• [Working data]

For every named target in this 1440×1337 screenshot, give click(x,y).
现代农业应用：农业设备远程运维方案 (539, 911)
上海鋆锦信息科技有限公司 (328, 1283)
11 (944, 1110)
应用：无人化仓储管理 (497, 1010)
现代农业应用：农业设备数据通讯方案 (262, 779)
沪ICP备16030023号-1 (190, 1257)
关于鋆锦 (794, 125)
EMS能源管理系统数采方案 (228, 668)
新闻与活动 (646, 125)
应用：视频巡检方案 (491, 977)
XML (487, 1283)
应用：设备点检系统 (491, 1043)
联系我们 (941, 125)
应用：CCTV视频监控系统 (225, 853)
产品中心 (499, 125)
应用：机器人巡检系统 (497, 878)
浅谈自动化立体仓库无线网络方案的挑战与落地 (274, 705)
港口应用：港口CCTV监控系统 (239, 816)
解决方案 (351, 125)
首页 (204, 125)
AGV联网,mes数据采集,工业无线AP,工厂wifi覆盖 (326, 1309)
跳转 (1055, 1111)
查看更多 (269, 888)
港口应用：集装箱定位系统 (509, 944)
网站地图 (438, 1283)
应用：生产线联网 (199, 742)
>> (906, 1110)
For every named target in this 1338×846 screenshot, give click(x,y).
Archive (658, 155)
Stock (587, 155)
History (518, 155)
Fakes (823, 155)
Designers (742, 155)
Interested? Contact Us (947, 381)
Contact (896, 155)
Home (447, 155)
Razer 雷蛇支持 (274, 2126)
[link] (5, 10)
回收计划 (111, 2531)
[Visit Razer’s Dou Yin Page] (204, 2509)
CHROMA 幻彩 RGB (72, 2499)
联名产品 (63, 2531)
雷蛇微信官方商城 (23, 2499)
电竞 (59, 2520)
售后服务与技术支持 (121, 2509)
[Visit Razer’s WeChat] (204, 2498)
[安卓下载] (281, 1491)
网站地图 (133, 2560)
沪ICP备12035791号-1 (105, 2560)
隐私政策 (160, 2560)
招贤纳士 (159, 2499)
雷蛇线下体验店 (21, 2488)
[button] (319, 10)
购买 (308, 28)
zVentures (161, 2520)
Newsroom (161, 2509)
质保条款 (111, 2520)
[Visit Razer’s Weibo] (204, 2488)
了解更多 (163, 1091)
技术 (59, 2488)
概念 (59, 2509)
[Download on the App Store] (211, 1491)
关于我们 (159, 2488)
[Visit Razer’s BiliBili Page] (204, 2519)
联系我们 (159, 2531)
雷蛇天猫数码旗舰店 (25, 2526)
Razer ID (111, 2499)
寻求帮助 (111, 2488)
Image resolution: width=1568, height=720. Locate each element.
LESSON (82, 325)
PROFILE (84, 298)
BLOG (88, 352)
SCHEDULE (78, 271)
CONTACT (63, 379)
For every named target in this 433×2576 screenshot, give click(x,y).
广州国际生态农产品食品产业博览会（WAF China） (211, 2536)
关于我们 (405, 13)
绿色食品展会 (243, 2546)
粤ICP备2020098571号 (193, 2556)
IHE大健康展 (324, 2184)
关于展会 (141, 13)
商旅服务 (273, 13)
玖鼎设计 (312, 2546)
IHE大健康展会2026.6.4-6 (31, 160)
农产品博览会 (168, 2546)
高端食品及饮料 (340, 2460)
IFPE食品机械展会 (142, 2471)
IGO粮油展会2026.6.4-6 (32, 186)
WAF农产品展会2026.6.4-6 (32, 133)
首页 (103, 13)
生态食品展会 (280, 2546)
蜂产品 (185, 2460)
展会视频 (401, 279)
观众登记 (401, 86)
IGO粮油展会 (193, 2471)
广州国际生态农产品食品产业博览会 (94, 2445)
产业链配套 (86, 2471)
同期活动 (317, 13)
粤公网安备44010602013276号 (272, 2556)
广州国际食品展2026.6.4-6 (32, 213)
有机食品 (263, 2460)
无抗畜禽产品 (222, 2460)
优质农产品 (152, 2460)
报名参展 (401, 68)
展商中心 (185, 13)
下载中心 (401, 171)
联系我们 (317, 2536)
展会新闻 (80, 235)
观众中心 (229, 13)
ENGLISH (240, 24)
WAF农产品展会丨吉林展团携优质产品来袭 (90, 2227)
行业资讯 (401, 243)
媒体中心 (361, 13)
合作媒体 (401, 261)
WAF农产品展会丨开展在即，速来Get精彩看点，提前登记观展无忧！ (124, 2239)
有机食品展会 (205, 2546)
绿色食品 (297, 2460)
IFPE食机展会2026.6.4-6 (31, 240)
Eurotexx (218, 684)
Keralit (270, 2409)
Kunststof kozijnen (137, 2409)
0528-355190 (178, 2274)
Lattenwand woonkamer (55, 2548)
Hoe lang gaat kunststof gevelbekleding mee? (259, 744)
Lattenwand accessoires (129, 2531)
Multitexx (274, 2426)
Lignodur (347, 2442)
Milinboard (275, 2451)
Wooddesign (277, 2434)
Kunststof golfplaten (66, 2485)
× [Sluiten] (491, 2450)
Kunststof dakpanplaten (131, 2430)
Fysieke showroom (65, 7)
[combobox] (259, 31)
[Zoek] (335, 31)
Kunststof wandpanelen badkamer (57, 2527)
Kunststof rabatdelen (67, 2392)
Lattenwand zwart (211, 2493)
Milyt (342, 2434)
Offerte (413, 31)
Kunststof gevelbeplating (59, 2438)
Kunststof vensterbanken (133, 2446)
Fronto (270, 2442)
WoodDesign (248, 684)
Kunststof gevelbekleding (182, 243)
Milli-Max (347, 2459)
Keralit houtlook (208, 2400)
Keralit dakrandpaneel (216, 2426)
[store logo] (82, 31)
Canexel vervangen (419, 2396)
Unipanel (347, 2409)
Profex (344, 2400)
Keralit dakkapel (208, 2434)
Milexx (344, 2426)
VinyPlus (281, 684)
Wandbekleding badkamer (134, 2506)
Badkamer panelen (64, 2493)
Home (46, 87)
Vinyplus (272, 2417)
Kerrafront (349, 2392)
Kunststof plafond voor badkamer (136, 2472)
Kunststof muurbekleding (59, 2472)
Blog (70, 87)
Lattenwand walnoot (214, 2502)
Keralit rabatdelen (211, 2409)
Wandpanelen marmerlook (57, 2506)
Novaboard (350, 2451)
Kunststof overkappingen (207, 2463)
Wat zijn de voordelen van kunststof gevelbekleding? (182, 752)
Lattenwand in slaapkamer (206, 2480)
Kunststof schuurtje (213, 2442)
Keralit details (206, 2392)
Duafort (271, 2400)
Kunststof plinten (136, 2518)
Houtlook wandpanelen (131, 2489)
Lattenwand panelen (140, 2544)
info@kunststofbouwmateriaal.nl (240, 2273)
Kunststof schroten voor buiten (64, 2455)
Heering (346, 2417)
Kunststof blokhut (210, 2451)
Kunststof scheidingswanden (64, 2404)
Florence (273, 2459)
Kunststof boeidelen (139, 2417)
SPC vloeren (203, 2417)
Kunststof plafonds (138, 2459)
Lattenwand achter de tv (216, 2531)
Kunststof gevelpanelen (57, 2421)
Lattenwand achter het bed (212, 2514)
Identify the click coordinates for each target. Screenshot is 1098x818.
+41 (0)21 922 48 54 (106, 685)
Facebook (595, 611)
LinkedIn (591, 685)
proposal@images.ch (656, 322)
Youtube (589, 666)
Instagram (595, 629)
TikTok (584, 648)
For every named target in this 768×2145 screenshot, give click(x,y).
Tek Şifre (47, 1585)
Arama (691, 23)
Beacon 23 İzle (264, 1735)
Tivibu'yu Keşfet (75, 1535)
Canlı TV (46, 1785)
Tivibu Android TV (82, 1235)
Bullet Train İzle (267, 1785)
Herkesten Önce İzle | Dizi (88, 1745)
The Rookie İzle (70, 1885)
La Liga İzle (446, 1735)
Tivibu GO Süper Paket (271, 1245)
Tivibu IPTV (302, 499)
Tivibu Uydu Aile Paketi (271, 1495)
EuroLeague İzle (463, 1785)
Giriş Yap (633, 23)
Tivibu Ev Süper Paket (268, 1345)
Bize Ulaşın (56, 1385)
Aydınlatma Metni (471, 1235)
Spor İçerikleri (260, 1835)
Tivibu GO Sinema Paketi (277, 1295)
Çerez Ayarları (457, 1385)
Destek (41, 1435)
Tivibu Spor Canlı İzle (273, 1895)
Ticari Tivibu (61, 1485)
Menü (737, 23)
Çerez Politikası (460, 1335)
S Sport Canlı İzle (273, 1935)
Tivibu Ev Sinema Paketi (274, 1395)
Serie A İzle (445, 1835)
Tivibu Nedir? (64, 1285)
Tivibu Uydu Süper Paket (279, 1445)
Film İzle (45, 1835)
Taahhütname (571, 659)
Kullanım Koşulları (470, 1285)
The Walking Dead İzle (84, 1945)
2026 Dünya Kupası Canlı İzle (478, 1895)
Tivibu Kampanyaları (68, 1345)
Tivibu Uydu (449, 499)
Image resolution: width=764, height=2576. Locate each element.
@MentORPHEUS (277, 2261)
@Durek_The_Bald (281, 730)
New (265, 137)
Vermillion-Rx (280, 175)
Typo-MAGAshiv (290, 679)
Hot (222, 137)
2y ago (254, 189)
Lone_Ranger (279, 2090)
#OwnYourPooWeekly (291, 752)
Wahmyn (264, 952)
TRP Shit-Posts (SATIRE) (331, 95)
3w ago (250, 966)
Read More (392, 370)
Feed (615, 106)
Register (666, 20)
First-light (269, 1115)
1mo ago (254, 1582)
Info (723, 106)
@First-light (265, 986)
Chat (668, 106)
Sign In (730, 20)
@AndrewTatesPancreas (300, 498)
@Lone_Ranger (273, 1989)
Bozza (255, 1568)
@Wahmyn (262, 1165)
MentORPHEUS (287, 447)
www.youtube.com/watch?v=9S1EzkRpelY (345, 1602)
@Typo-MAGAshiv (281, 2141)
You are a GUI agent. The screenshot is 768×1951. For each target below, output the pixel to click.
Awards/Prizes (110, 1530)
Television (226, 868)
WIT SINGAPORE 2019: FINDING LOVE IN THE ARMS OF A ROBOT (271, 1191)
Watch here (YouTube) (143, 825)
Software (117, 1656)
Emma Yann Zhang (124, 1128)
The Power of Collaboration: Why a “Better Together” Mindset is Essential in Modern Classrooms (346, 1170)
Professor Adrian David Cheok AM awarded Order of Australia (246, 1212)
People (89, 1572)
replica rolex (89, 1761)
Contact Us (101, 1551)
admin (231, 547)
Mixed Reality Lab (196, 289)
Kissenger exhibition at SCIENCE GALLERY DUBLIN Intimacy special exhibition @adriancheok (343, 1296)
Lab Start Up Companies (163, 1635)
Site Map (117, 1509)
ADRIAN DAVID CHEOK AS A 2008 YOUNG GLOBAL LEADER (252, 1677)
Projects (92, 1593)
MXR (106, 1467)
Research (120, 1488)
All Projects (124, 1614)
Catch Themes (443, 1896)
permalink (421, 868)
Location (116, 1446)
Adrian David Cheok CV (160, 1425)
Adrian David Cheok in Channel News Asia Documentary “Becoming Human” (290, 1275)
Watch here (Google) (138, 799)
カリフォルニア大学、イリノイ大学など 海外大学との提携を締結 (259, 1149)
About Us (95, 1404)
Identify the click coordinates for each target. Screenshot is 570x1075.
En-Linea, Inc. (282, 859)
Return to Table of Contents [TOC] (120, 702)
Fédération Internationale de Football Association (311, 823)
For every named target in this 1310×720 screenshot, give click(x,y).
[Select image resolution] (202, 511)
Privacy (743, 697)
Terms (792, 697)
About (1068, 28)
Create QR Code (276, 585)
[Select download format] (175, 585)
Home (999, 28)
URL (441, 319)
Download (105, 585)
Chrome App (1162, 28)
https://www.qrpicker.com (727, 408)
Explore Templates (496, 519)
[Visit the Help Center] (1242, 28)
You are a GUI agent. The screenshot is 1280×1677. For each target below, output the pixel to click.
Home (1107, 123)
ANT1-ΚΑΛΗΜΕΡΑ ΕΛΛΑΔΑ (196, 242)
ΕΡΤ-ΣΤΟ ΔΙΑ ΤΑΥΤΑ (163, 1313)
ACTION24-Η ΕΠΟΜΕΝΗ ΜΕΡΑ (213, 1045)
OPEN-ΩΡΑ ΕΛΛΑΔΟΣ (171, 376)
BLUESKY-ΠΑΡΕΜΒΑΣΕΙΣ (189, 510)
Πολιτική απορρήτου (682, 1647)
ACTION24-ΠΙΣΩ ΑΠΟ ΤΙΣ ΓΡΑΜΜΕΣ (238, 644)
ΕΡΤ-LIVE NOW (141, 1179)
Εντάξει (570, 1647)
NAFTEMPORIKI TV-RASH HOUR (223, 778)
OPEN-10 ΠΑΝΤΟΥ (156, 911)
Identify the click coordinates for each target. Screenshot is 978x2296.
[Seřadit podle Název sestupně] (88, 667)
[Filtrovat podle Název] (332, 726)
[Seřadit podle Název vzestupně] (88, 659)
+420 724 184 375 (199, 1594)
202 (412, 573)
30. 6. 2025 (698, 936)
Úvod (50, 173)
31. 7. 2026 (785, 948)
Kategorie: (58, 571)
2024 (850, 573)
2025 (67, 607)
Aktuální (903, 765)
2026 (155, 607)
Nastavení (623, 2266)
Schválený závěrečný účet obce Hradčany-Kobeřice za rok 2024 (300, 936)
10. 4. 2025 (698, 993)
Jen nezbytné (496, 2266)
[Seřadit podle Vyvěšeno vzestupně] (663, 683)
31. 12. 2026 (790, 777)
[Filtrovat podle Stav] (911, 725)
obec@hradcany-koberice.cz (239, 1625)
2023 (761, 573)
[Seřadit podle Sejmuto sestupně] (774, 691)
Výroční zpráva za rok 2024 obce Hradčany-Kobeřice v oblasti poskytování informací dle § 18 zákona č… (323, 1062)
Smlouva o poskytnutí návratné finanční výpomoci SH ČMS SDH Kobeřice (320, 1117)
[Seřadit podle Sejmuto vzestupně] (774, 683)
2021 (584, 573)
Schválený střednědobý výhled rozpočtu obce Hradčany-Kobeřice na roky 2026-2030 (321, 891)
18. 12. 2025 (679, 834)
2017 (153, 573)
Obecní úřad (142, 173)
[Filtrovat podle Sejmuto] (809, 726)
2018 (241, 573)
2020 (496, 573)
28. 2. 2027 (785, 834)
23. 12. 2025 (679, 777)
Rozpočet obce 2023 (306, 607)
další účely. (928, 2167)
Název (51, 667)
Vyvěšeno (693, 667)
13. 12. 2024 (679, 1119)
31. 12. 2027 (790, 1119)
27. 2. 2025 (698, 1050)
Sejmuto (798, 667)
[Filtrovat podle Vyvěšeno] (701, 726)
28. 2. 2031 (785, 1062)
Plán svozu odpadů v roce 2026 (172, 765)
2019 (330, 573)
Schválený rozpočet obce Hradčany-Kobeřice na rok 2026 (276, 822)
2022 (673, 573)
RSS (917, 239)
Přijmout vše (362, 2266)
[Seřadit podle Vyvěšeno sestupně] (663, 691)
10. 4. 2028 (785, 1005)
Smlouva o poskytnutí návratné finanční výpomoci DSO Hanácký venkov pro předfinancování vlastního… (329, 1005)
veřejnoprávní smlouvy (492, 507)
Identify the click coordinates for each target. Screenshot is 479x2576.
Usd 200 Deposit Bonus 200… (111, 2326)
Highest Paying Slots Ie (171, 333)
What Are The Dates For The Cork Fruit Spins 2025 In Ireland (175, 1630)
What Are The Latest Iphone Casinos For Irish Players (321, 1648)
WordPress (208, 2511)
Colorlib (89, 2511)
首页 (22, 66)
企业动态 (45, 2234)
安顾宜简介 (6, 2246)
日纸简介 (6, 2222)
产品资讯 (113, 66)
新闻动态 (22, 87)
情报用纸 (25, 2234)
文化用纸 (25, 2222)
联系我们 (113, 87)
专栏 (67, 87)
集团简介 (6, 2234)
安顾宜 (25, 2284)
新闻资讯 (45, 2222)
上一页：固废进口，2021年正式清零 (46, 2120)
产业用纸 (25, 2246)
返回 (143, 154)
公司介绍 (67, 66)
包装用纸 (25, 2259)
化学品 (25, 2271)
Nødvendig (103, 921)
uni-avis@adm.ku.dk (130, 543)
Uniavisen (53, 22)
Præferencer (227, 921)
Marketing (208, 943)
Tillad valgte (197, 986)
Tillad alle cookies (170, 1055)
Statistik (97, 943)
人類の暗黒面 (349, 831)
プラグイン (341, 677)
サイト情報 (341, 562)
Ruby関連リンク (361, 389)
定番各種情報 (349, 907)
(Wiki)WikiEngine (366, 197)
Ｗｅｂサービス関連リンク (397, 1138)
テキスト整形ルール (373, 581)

• [Exercise brief]
Print everything in the data from the line containing "Tivibu Uydu (449, 499)" down to the line containing "Adrian David Cheok in", including both of those lines, reproducing each one without alteration.

• [Reply]
Tivibu Uydu (449, 499)
Image resolution: width=764, height=2576. Locate each element.
@MentORPHEUS (277, 2261)
@Durek_The_Bald (281, 730)
New (265, 137)
Vermillion-Rx (280, 175)
Typo-MAGAshiv (290, 679)
Hot (222, 137)
2y ago (254, 189)
Lone_Ranger (279, 2090)
#OwnYourPooWeekly (291, 752)
Wahmyn (264, 952)
TRP Shit-Posts (SATIRE) (331, 95)
3w ago (250, 966)
Read More (392, 370)
Feed (615, 106)
Register (666, 20)
First-light (269, 1115)
1mo ago (254, 1582)
Info (723, 106)
@First-light (265, 986)
Chat (668, 106)
Sign In (730, 20)
@AndrewTatesPancreas (300, 498)
@Lone_Ranger (273, 1989)
Bozza (255, 1568)
@Wahmyn (262, 1165)
MentORPHEUS (287, 447)
www.youtube.com/watch?v=9S1EzkRpelY (345, 1602)
@Typo-MAGAshiv (281, 2141)
You are a GUI agent. The screenshot is 768×1951. For each target below, output the pixel to click.
Awards/Prizes (110, 1530)
Television (226, 868)
WIT SINGAPORE 2019: FINDING LOVE IN THE ARMS OF A ROBOT (271, 1191)
Watch here (YouTube) (143, 825)
Software (117, 1656)
Emma Yann Zhang (124, 1128)
The Power of Collaboration: Why a “Better Together” Mindset is Essential in Modern Classrooms (346, 1170)
Professor Adrian David Cheok AM awarded Order of Australia (246, 1212)
People (89, 1572)
replica rolex (89, 1761)
Contact Us (101, 1551)
admin (231, 547)
Mixed Reality Lab (196, 289)
Kissenger exhibition at SCIENCE GALLERY DUBLIN Intimacy special exhibition @adriancheok (343, 1296)
Lab Start Up Companies (163, 1635)
Site Map (117, 1509)
ADRIAN DAVID CHEOK AS A 2008 YOUNG GLOBAL LEADER (252, 1677)
Projects (92, 1593)
MXR (106, 1467)
Research (120, 1488)
All Projects (124, 1614)
Catch Themes (443, 1896)
permalink (421, 868)
Location (116, 1446)
Adrian David Cheok CV (160, 1425)
Adrian David Cheok in Channel News Asia Documentary “Becoming Human” (290, 1275)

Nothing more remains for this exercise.